Note, entretanto, que nem sempre a capacidade civil caminha lado a lado com a imputabilidade, a exemplo do que acontece com o menor de 18 anos, mas casado (embora capaz no campo civil, não será responsabilizado penalmente, pois inimputável).

Sem definir o que seja imputabilidade, enumera o nosso Código as hipóteses de inimputabilidade (distúrbios mentais, menoridade e embriaguez). Para tanto, define alguns critérios:

(A) Critério biológico

Este critério leva em conta apenas o desenvolvimento mental do agente (doença mental ou idade), independentemente se tinha, ao tempo da conduta, capacidade de entendimento e autodeterminação.

Conclusão: basta ser portador de anomalia psíquica para ser inimputável.

(B) Critério psicológico

O critério psicológico considera apenas se o agente, ao tempo da conduta, tinha a capacidade de entendimento e autodeterminação, independentemente de sua condição mental ou idade.

Conclusão: não precisa ser portador de anomalia psíquica para ser inimputável.

(C) Critério biopsicológico

Sob a perspectiva biopsicológica, considera-se inimputável aquele que, em razão de sua condição mental (por doença mental ou desenvolvimento mental incompleto ou retardado), era, ao tempo da conduta, inteiramente incapaz de entender o caráter ilícito do fato ou de determinar-se de acordo com esse entendimento.

Conclusão: não basta ser portador de anomalia psíquica para ser inimputável.

(...)

Qual dos critérios norteou o nosso sistema?
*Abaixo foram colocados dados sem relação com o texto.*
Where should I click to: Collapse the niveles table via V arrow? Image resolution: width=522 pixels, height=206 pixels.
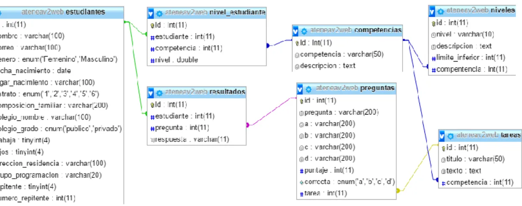point(432,11)
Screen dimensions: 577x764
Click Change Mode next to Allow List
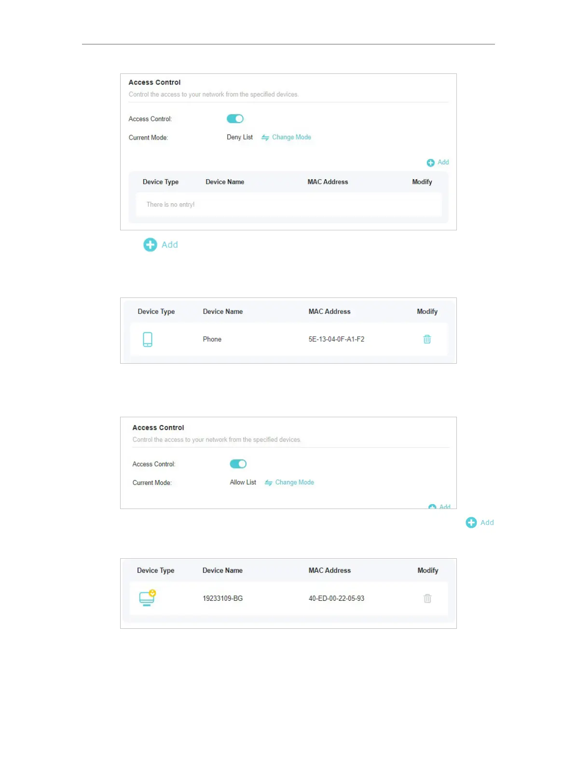click(x=294, y=482)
Depende da causa de inimputabilidade, (...)." (CUNHA, Rogério Sanches. Manual de Direito Penal: Parte Geral: arts. 1º ao 120. 8. ed. Salvador: Juspodivm, 2020. p. 360). (grifos no original)

1 SILVEIRA, V. César da. Tratado da responsabilidade criminal. São Paulo: Saraiva, 1955. v. I, p. 126.

3 Direito penal: parte geral, v. 1, p. 513.

Jurisprudência

  • TJDFT

Imputabilidade – capacidade de entendimento e de autodeterminação no momento da prática do crime  

"2. Demonstrada a imputabilidade do acusado por meio de incidente de insanidade mental, conclui-se que ele possuía a capacidade de entender o caráter ilícito do fato e de determinar-se de acordo com esse entendimento no momento do crime."

Acórdão 1345617, 00174142720148070009, Relator: WALDIR LEÔNCIO LOPES JÚNIOR, Terceira Turma Criminal, data de julgamento: 27/5/2021, publicado no PJe: 13/6/2021.

Inimputabilidade por doença mental ou desenvolvimento mental incompleto ou retardado - critério biopsicológico

"Com efeito, a inimputabilidade por doença mental, desenvolvimento mental incompleto ou retardado – seja ela decorrente de alcoolismo crônico ou outra causa – depende, além da prova de que o agente padece da enfermidade, da demonstração de que ele era – à época do fato – incapaz de entender o caráter ilícito do fato ou de determinar-se de acordo com esse entendimento (critério biopsicológico normativo)."

Acórdão 1217379, 00085576820188070003, Relator: JAIR SOARES, Segunda Turma Criminal, data de julgamento: 14/11/2019, publicado no PJe: 28/11/2019. 

Maiores de 18 anos – inimputabilidade – comprovação – laudo pericial

"(...), presume-se que as pessoas maiores de 18 anos sejam plenamente capazes para entender seus atos. O estado de inimputabilidade ou semi-imputabilidade dos indivíduos maiores deve ser comprovado por meio de laudo pericial."

Acórdão 756537, 20130710044360APR, Relator: JOÃO BATISTA TEIXEIRA, Terceira Turma Criminal, data de julgamento: 30/1/2014, publicado no DJE: 5/2/2014.